Il faudra accélérer le processus d’investissement et de rénovation pour atteindre les objectifs climatiques. Près de 80 % des immeubles commerciaux existants à l’échelle de l’Union européenne devront être mis à niveau pour devenir plus efficaces[11]. Pourtant, seulement 1 % des bâtiments de la région font l’objet de rénovations énergétiques chaque année[12]

Augmenter le rythme des rénovations, aussi peu que ce soit, permettrait de réduire considérablement l’énergie consommée par le secteur immobilier. Puisque d’autres industries auront plus de difficulté à diminuer leur dépendance aux combustibles fossiles, l’accélération des améliorations dans ce secteur pourrait favoriser l’atteinte des cibles de carboneutralité même si les autres secteurs accusent un retard. Par ailleurs, si nos bâtiments parviennent à réduire la quantité d’énergie qu’ils utilisent, la demande globale d’électricité renouvelable pourrait diminuer. Cela permettrait de compenser la croissance de la demande en provenance d’autres secteurs qui ne sont pas en mesure de réduire aussi rapidement leur consommation d’énergie – une préoccupation croissante étant donné les contraintes d’approvisionnement – tout en contribuant à alléger les pressions sur les tarifs dans les secteurs difficiles à décarboner.

Les cibles établies par l’Accord de Paris sur le climat semblent de plus en plus difficiles à atteindre, et il nous reste de moins en moins de temps pour prendre les mesures nécessaires à cet égard. Les secteurs qui ont la capacité de mettre en œuvre ces changements – notamment l’immobilier – devraient agir sans tarder et tirer parti de la vague d’investissements qui en découlera.

**Enregistrements extraits**
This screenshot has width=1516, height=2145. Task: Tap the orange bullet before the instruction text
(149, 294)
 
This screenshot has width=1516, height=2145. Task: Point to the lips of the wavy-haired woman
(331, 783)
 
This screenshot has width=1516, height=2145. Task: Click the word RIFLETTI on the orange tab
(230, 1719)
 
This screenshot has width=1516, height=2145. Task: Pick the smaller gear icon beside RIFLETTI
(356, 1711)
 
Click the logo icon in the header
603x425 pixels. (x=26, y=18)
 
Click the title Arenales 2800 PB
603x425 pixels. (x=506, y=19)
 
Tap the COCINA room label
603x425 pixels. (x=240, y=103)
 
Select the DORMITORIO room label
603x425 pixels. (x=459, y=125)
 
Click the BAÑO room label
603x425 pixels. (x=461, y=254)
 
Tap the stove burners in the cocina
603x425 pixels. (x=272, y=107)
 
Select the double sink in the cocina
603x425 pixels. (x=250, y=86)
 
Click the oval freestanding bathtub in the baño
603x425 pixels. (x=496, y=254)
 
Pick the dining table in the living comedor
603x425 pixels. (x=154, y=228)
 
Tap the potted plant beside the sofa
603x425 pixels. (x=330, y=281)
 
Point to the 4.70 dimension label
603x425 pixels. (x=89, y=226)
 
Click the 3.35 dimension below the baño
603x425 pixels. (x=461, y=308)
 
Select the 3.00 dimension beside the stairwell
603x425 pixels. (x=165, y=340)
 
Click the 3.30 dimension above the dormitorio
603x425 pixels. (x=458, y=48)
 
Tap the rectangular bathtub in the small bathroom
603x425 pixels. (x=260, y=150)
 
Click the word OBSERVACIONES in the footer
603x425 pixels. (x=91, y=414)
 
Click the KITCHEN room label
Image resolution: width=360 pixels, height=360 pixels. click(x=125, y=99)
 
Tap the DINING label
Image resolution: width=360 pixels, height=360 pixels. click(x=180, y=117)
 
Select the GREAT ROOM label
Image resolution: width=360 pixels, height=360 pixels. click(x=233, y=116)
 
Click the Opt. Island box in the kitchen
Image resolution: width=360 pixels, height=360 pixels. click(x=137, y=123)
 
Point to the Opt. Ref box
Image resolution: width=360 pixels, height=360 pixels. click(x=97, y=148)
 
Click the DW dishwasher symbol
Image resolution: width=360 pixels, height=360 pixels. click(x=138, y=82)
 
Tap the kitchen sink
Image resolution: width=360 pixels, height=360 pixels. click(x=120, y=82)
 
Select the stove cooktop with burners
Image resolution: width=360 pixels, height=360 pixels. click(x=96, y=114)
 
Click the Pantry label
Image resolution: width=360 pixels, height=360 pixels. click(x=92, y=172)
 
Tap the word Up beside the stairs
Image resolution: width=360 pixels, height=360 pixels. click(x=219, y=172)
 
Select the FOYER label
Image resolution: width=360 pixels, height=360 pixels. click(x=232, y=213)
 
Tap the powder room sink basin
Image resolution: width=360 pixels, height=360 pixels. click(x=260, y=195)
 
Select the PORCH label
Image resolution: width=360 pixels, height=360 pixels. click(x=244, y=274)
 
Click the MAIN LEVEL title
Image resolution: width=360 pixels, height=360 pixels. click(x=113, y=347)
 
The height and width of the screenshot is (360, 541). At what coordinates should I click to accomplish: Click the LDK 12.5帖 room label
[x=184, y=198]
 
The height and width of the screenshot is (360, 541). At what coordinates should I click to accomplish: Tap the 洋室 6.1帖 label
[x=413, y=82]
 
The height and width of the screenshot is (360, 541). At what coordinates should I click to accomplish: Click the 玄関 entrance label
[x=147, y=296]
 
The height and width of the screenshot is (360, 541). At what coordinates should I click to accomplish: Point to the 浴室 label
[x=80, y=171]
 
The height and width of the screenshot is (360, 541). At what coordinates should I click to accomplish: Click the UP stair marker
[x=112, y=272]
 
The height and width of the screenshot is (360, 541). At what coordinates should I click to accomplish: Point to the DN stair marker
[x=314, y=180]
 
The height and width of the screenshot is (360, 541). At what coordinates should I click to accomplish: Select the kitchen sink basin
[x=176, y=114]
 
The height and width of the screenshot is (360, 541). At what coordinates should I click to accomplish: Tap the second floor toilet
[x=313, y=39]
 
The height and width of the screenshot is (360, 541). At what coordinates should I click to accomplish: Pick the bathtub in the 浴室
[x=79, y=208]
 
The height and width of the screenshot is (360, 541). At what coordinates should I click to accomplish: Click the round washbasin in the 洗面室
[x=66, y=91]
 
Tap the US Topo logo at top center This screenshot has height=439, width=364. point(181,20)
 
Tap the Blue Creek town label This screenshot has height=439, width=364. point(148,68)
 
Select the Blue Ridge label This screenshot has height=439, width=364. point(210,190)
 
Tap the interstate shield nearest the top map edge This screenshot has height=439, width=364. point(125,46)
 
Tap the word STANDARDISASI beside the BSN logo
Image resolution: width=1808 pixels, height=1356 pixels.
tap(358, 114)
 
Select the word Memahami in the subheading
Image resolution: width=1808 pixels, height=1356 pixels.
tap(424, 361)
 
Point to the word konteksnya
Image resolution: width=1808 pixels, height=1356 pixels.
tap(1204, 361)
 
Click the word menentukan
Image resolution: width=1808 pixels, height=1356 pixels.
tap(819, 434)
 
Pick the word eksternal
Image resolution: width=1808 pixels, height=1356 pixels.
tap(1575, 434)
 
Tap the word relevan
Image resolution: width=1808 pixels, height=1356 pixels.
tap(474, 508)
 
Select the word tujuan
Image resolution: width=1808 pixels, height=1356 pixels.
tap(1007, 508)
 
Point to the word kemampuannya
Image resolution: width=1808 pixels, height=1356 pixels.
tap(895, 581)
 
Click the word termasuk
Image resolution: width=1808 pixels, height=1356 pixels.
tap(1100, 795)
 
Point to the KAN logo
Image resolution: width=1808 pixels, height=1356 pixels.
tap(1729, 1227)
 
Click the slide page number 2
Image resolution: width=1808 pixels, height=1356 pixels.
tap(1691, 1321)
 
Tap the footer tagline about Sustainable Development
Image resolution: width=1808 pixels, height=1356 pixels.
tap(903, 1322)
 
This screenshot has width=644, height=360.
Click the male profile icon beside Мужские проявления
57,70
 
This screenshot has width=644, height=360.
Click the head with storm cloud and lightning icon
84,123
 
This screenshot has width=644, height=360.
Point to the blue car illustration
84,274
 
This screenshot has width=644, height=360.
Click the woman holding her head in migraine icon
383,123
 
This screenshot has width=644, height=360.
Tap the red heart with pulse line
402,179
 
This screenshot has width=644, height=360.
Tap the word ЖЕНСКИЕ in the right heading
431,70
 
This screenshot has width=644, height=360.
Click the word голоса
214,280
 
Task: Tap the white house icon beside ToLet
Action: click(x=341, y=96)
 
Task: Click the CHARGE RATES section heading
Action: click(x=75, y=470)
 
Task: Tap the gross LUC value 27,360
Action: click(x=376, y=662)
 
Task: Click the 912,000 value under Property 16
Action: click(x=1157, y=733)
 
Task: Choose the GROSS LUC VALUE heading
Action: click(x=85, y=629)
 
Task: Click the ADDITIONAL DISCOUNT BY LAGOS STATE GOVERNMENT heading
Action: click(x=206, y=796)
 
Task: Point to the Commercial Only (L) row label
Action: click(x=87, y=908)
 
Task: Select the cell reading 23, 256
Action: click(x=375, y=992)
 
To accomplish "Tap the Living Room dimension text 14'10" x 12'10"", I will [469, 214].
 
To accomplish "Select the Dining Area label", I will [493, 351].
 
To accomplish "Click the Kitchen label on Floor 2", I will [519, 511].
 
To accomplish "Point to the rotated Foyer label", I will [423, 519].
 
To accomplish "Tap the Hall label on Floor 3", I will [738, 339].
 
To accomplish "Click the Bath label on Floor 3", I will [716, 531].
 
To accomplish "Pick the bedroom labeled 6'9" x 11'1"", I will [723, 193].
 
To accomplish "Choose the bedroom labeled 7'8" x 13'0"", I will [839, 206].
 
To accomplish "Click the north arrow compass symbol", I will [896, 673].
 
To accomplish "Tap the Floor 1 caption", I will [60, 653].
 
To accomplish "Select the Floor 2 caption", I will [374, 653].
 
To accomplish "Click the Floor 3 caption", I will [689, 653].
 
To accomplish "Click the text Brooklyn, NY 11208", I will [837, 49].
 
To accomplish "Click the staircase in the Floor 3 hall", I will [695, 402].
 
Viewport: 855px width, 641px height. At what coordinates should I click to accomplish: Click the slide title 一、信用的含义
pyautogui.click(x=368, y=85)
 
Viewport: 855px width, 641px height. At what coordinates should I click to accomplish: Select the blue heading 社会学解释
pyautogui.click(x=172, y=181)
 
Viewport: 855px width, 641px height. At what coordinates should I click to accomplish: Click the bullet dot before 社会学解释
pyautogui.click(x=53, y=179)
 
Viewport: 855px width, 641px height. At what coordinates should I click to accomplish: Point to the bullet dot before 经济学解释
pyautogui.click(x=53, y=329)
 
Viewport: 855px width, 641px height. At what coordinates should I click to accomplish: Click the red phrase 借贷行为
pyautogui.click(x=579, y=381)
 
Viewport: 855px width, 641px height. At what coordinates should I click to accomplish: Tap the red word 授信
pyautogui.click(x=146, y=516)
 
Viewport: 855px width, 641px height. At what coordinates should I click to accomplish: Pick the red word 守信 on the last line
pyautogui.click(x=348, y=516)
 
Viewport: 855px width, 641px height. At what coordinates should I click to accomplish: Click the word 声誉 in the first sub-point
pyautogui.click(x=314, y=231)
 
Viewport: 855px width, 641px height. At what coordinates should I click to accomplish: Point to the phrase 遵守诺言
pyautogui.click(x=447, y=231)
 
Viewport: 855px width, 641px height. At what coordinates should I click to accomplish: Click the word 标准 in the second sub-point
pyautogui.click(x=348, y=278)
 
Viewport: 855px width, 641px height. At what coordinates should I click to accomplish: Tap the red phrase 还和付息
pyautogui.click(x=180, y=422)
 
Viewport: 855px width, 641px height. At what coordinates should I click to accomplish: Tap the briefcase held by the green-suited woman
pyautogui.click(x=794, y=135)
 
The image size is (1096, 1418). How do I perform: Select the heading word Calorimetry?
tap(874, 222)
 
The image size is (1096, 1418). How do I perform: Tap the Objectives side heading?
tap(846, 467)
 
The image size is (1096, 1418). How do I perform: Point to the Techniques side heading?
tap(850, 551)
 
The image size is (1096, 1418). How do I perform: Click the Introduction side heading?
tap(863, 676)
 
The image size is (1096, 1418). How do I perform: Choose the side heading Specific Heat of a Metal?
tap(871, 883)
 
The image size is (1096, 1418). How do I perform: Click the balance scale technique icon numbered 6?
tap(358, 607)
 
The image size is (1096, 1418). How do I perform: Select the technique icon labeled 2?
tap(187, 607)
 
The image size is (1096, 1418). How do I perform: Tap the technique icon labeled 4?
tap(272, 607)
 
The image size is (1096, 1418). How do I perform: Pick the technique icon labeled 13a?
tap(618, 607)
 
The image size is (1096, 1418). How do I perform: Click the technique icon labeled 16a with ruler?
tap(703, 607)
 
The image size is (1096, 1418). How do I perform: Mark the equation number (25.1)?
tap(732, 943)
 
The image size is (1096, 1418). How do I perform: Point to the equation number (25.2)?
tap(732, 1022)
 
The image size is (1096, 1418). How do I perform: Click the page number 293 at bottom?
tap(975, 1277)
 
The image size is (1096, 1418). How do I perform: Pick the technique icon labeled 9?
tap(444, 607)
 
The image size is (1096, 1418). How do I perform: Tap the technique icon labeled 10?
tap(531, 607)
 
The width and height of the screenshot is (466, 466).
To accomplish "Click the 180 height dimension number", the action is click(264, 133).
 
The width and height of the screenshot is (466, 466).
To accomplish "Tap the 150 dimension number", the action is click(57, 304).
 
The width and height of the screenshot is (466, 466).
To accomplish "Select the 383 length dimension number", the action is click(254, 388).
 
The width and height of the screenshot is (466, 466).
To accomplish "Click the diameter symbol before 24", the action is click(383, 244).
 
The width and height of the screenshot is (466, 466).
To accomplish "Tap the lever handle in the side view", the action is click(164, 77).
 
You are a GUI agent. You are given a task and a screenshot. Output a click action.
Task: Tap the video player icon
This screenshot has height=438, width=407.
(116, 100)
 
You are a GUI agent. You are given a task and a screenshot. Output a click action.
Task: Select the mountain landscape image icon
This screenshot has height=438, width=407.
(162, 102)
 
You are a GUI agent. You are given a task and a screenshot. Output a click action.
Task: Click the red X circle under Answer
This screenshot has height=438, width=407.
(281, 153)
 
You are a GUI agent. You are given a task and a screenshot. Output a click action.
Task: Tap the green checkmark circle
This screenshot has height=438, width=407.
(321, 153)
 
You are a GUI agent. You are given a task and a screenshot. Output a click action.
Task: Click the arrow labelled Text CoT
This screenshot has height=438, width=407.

**L'exercice**
Traduisez en anglais cette phrase de l'extrait sur la rénovation des bâtiments : « Par ailleurs, si nos bâtiments parviennent à réduire la quantité d’énergie qu’ils utilisent, la demande globale d’électricité renouvelable pourrait diminuer. » Les enregistrements n'ont aucun lien avec l'extrait sur la rénovation des bâtiments.

**Réponse attendue**
Moreover, if our buildings manage to reduce the amount of energy they use, overall demand for renewable electricity could decrease.